■ **Source data**
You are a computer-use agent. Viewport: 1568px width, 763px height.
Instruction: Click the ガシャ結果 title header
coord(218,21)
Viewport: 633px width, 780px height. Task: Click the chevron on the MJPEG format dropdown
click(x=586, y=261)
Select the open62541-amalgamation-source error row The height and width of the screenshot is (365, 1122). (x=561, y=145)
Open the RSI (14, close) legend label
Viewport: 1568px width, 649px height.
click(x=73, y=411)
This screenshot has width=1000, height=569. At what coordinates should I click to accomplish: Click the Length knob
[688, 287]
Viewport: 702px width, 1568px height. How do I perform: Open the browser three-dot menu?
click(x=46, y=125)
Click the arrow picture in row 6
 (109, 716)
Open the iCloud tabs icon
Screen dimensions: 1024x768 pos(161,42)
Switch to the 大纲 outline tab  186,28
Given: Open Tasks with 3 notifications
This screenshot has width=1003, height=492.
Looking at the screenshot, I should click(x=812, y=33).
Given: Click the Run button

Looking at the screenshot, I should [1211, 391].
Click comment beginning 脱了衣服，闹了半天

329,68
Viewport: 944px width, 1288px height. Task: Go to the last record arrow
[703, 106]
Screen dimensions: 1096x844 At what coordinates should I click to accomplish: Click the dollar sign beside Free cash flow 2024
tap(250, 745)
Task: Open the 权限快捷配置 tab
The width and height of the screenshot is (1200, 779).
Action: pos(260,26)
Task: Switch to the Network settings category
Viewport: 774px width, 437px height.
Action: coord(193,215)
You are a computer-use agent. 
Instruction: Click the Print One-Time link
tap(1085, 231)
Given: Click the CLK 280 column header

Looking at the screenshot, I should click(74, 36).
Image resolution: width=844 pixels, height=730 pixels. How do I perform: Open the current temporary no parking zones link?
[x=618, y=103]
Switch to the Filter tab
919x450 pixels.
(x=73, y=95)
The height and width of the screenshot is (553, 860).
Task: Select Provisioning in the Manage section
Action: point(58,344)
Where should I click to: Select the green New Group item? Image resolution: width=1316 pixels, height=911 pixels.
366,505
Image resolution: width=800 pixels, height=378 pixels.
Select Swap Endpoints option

■ **Written request**
Retype all of the material above line for line, with no changes.

■ **Solution to the problem**
You are a computer-use agent. Viewport: 1568px width, 763px height.
Instruction: Click the ガシャ結果 title header
coord(218,21)
Viewport: 633px width, 780px height. Task: Click the chevron on the MJPEG format dropdown
click(x=586, y=261)
Select the open62541-amalgamation-source error row The height and width of the screenshot is (365, 1122). (x=561, y=145)
Open the RSI (14, close) legend label
Viewport: 1568px width, 649px height.
click(x=73, y=411)
This screenshot has width=1000, height=569. At what coordinates should I click to accomplish: Click the Length knob
[688, 287]
Viewport: 702px width, 1568px height. How do I perform: Open the browser three-dot menu?
click(x=46, y=125)
Click the arrow picture in row 6
 (109, 716)
Open the iCloud tabs icon
Screen dimensions: 1024x768 pos(161,42)
Switch to the 大纲 outline tab  186,28
Given: Open Tasks with 3 notifications
This screenshot has width=1003, height=492.
Looking at the screenshot, I should click(x=812, y=33).
Given: Click the Run button

Looking at the screenshot, I should [1211, 391].
Click comment beginning 脱了衣服，闹了半天

329,68
Viewport: 944px width, 1288px height. Task: Go to the last record arrow
[703, 106]
Screen dimensions: 1096x844 At what coordinates should I click to accomplish: Click the dollar sign beside Free cash flow 2024
tap(250, 745)
Task: Open the 权限快捷配置 tab
The width and height of the screenshot is (1200, 779).
Action: pos(260,26)
Task: Switch to the Network settings category
Viewport: 774px width, 437px height.
Action: coord(193,215)
You are a computer-use agent. 
Instruction: Click the Print One-Time link
tap(1085, 231)
Given: Click the CLK 280 column header

Looking at the screenshot, I should click(74, 36).
Image resolution: width=844 pixels, height=730 pixels. How do I perform: Open the current temporary no parking zones link?
[x=618, y=103]
Switch to the Filter tab
919x450 pixels.
(x=73, y=95)
The height and width of the screenshot is (553, 860).
Task: Select Provisioning in the Manage section
Action: point(58,344)
Where should I click to: Select the green New Group item? Image resolution: width=1316 pixels, height=911 pixels.
366,505
Image resolution: width=800 pixels, height=378 pixels.
Select Swap Endpoints option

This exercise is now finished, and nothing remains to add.